学習用本文:

----

海外保険へ申し込むことは違法でも何でもなく、富裕層であれば多くの人が実践しています。
知識のある人ほど日本の銀行へお金を預けず、海外の金融機関を活用して資産運用するのは当然ながら理由があるのです。
香港など、オフショア保険を利用する
このとき、どのような会社の保険を利用するかというと、高確率でオフショア地域にある金融機関が出している生命保険になります。
日本は異常なほど高額な税金を課せられる国として有名ですが、その反対に無税に近い税金で問題ない国があるのです。アジアであれば、有名なのはシンガポールです。シンガポールは相続税がなく、所得税も非常に低いことで知られています。
そのため世界の富裕層がシンガポールに住み、さらには金融市場が発達するようになっています。
また、同じくアジアでのオフショアでは香港が有名です。香港は中国の一部ではあるものの、金融によって発達した地域です。特に海外保険を考える場合、香港籍の生命保険に加入するのが一般的です。

----

課題内容: 海外保険についての本文によると、シンガポールにはどの税金がありませんか？

確認用データ:

----

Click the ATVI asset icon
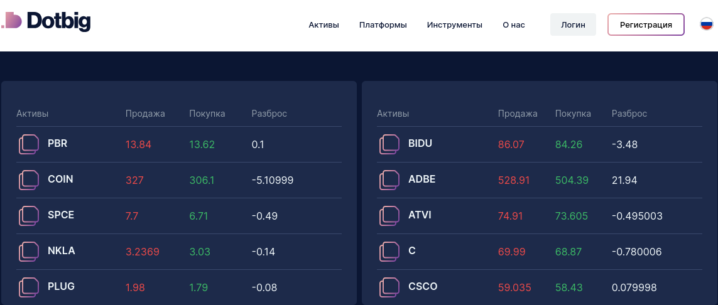This screenshot has width=718, height=305. click(x=389, y=216)
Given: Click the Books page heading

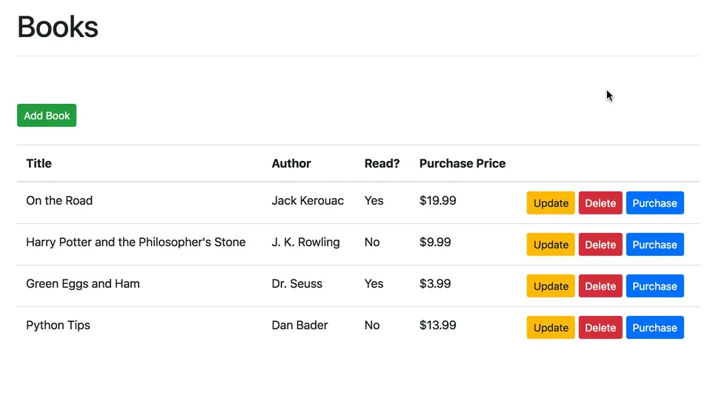Looking at the screenshot, I should pos(58,27).
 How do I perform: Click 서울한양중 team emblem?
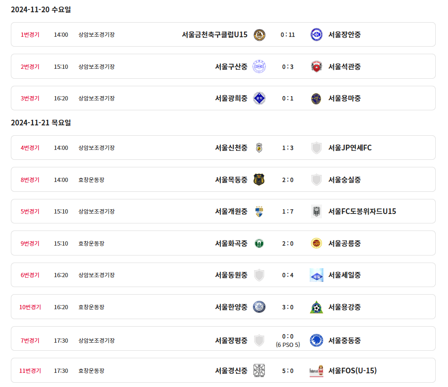click(259, 307)
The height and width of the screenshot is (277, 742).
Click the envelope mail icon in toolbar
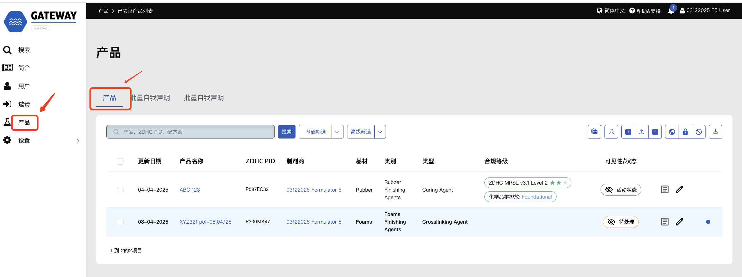[x=594, y=132]
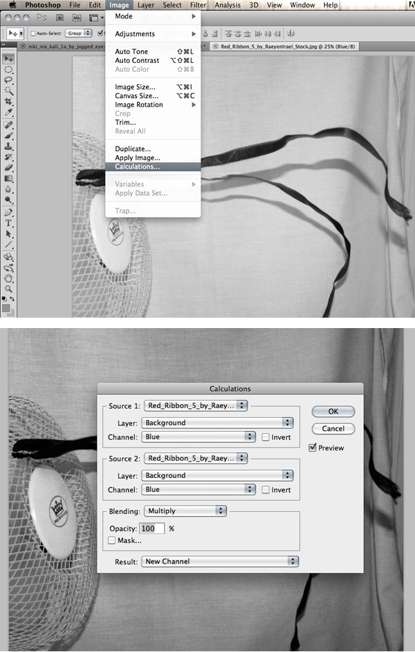
Task: Activate the Type tool
Action: pos(9,223)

----

演習の結果: 相続税です。